Task — Reproduce word for word the passage of the W. Somerset Maugham biography below that begins at "Maugham was troubled" and stops after "term male partners.".

Document section —
# # # #

English novelist and playwright W. Somerset Maugham (known to his friends as “Willie”) was born on January 25, 1874 in the British Embassy in Paris. His father, a lawyer attached to the embassy arranged for Maugham to be born there (it was legally considered British territory) to ensure his British citizenship.
Maugham grew up in Paris, but after he was orphaned at the age of ten, he was sent to England to be raised by his uncle, a cool and distant Church of England vicar. Maugham was teased by his schoolmates for his poor English, French being his first language, and he developed a stammer which stuck with him throughout his life.
Maugham came from a long line of distinguished lawyers (his brother Viscount Maugham was a judge who served briefly as Lord Chancellor of Britain) but Maugham knew from a young age that he wanted to be a writer.
He studied medicine while writing continually. He earned a medical degree but only practiced briefly, giving it up when his first novel, Liza of Lambeth, was published in 1897.
Maugham’s first success came as a playwright. In 1908 he had four plays running in London simultaneously. He also continued to publish novels.
During World War I he was recruited by the Secret Intelligence Service (the precursor of MI6) and worked as a spy in Switzerland and Russia. In 1928 he bought a villa in Cap Ferrat on the French Riviera and lived there (apart from during the German occupation of France in World War II) until his death in 1965 at the age of 91.
Maugham became one of the most famous and wealthiest writers of his day, with a string of novels full of astute observations of human nature – The Razor’s Edge, Cakes and Ale, Of Human Bondage, The Moon and Sixpence.
Maugham was troubled by his sexuality throughput his life. Although primarily attracted to men, he did have affairs with women in his early years. One of them led to an unwanted out of wedlock pregnancy and to his subsequent marriage, although he and his wife lived mostly apart. He also had long term male partners.
In his old age he became more comfortable with his sexuality, writing to his nephew that “I tried to persuade myself that I was three-quarters normal and that only a quarter of me was queer—whereas really it was the other way around.”
Maugham believed that he inherited a talent for judging and evaluating other people from his lawyer father. His stammer, his experiences as a spy, his foreign residence and love of travel and his queerness all seem to have marked him off as a perennial outsider and a keen observer and describer and a great novelist.

# # # #

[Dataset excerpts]
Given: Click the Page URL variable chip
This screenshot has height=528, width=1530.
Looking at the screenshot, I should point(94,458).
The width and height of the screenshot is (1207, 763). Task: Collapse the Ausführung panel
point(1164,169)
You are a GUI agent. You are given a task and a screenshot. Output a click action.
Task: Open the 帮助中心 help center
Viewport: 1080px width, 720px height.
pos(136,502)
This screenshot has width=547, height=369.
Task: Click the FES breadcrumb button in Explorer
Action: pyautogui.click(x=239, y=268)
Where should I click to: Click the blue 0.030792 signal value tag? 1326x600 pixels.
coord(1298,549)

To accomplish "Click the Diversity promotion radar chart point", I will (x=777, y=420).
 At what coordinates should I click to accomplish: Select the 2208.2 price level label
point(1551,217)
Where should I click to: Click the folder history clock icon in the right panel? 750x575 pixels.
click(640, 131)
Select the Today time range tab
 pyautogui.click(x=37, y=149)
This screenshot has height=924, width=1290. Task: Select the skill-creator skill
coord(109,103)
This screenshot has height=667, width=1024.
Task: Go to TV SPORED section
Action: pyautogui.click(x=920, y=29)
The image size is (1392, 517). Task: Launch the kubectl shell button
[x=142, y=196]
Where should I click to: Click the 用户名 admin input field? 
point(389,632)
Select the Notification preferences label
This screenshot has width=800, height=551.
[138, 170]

# # # #

Answer to this problem —
Maugham was troubled by his sexuality throughput his life. Although primarily attracted to men, he did have affairs with women in his early years. One of them led to an unwanted out of wedlock pregnancy and to his subsequent marriage, although he and his wife lived mostly apart. He also had long term male partners.